**WRITTEN PROBLEM**
Repeat the passage below on while loops word for word, from its first line to its last.
>> start DOCUMENT SECTION
The last line in our example isn’t part of the loop. It’s executed only after the loop exits, which happens after the condition has been checked and found to be false.

Here’s a generic outline for a while loop:

(Up here, you might have some commands that precede the loop and are executed just once.)

while condition do
  One or more commands that are executed zero or more times,
  checking the condition before each iteration. If the condition
  is true, these commands are executed once more before rechecking.
end while   // optional line

(After the condition evaluates to false the program advances to any commands that follow the loop.)

Another example of a while loop

Study the animation below and predict the program’s behavior when prompted.

What does “while” mean exactly?

Beginners are occasionally confused by how Scala and many other programming languages use the English word while. Consider the program above. Since “while” means “as long as”, one might easily think that as soon as number reaches 13 — which isn’t less than 10 — the loop exits and we proceed to the code that follows. However, the condition is only checked after each complete execution of the loop body, and so the program prints 13 twice.

For the same reason, our first program reports “The name is X characters long.” also after the user has entered the final, non-empty input.

Practice reading while loops

Question 1

Consider what happens while the program below runs. Which values are stored in result at each step?

var result = "TRO"
while result.length < 10 do
  result += "LO" * (result.length / 2)

In the field below, please list all the strings that are stored in result during the program run. Write each string on its own line, in order. Don’t forget the final value!

Question 2

Compare these two programs:

def exampleA(limit: Int) =
  var number = 1
  var square = 1
  println(square)
  number += 1
  square = number * number
  while square <= limit do
    println(square)
    number += 1
    square = number * number

def exampleB(limit: Int) =
  var number = 1
  var square = 1
  while square <= limit do
    println(square)
>> end DOCUMENT SECTION
>> start DATA EXCERPT
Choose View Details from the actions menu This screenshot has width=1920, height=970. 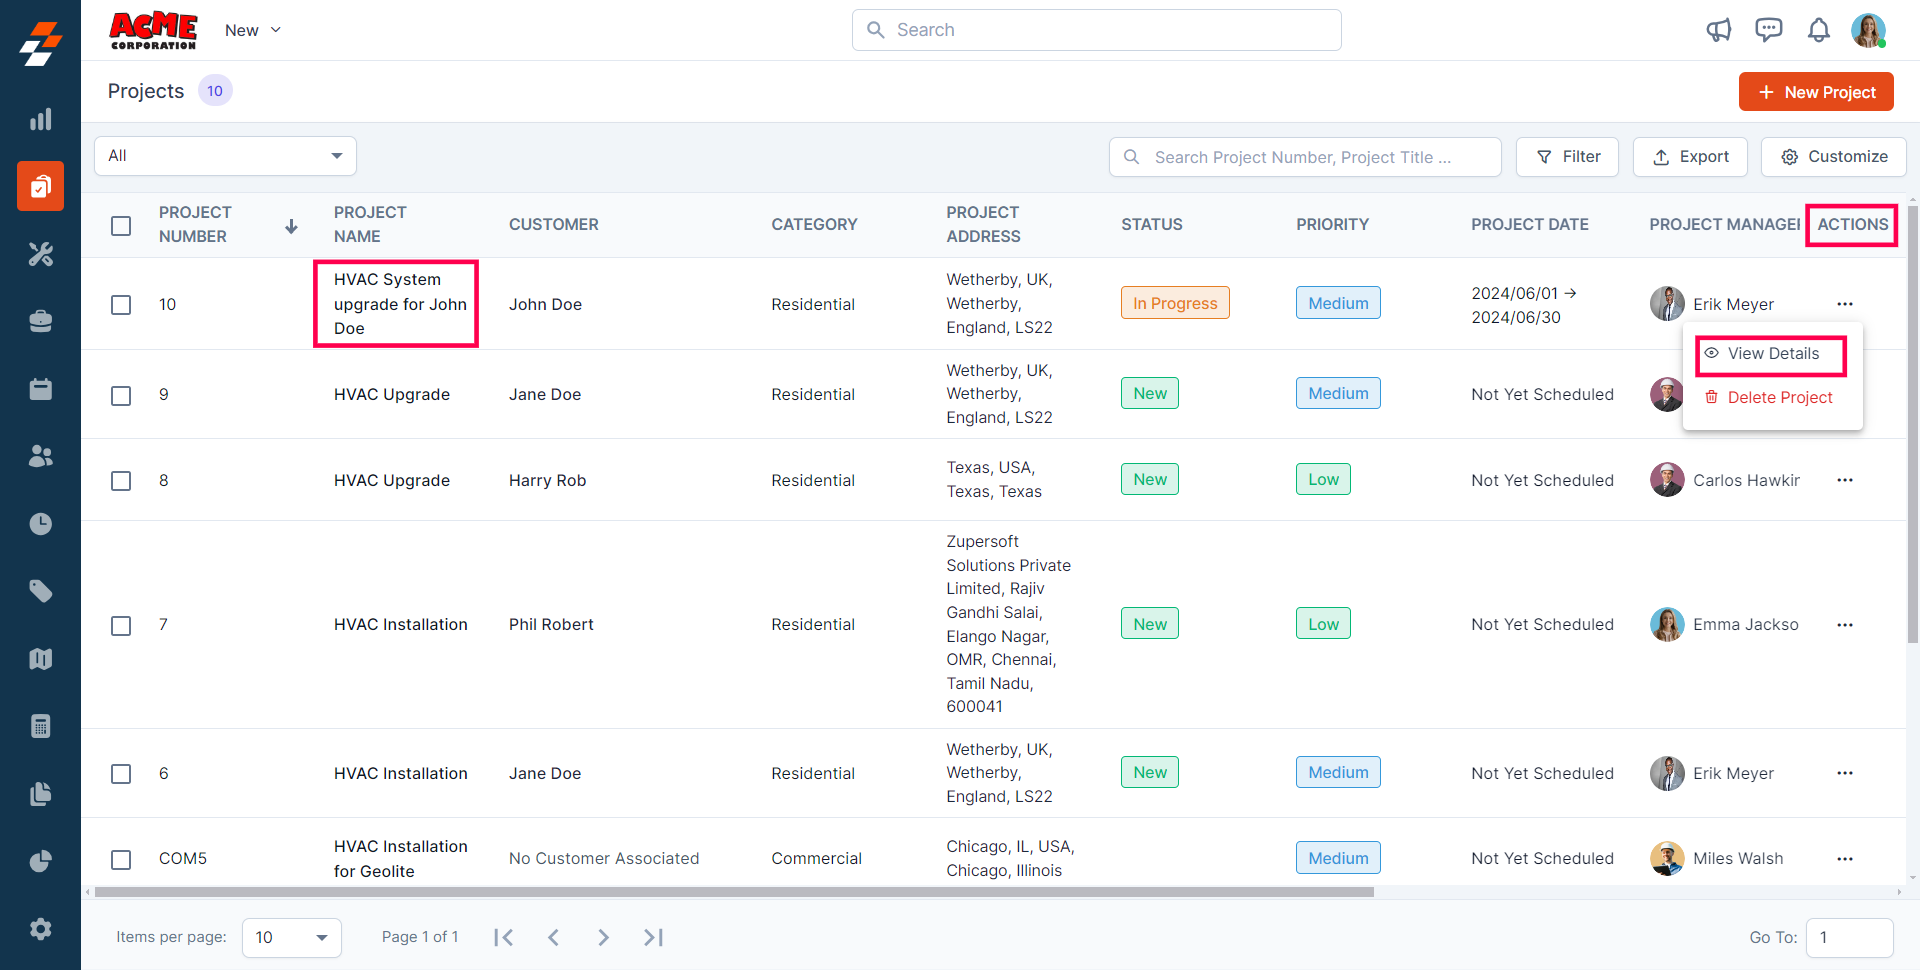pos(1772,354)
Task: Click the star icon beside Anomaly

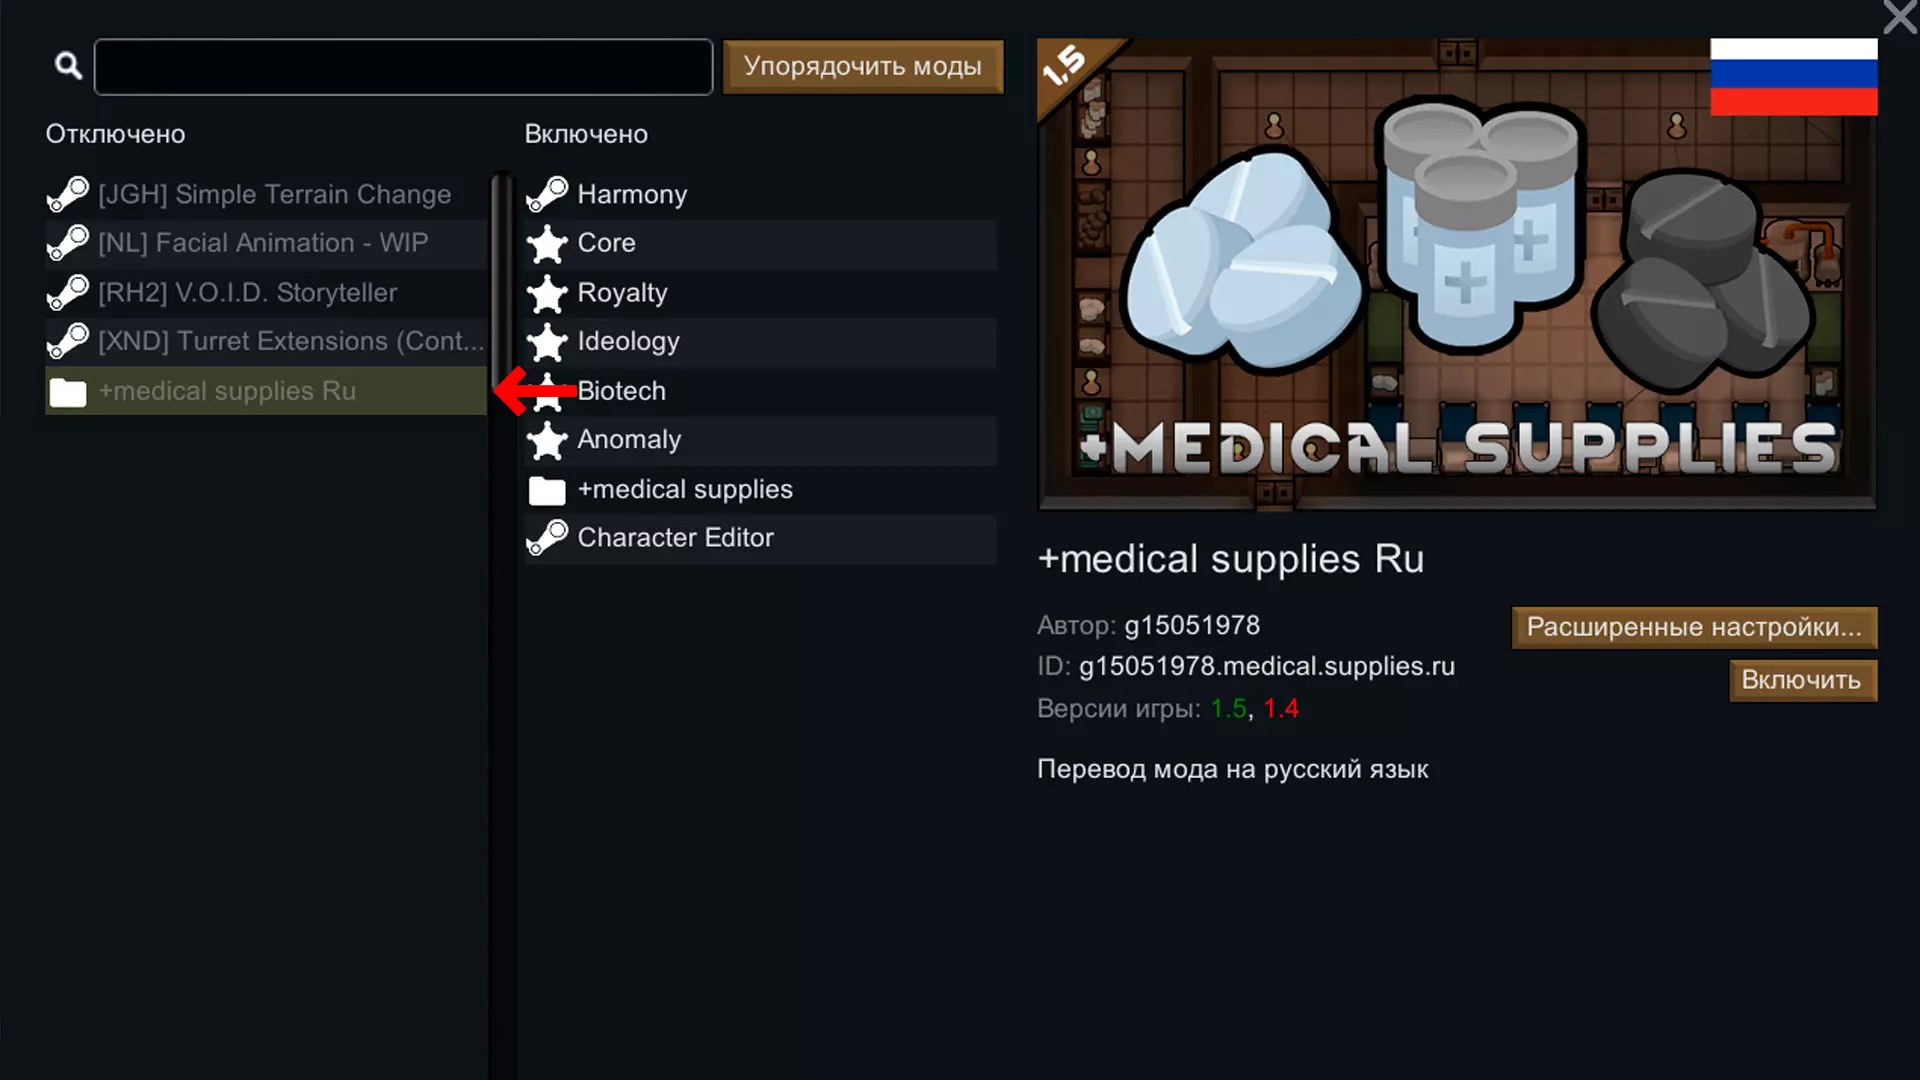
>> end DATA EXCERPT
**EXPECTED OUTPUT**
The last line in our example isn’t part of the loop. It’s executed only after the loop exits, which happens after the condition has been checked and found to be false.

Here’s a generic outline for a while loop:

(Up here, you might have some commands that precede the loop and are executed just once.)

while condition do
  One or more commands that are executed zero or more times,
  checking the condition before each iteration. If the condition
  is true, these commands are executed once more before rechecking.
end while   // optional line

(After the condition evaluates to false the program advances to any commands that follow the loop.)

Another example of a while loop

Study the animation below and predict the program’s behavior when prompted.

What does “while” mean exactly?

Beginners are occasionally confused by how Scala and many other programming languages use the English word while. Consider the program above. Since “while” means “as long as”, one might easily think that as soon as number reaches 13 — which isn’t less than 10 — the loop exits and we proceed to the code that follows. However, the condition is only checked after each complete execution of the loop body, and so the program prints 13 twice.

For the same reason, our first program reports “The name is X characters long.” also after the user has entered the final, non-empty input.

Practice reading while loops

Question 1

Consider what happens while the program below runs. Which values are stored in result at each step?

var result = "TRO"
while result.length < 10 do
  result += "LO" * (result.length / 2)

In the field below, please list all the strings that are stored in result during the program run. Write each string on its own line, in order. Don’t forget the final value!

Question 2

Compare these two programs:

def exampleA(limit: Int) =
  var number = 1
  var square = 1
  println(square)
  number += 1
  square = number * number
  while square <= limit do
    println(square)
    number += 1
    square = number * number

def exampleB(limit: Int) =
  var number = 1
  var square = 1
  while square <= limit do
    println(square)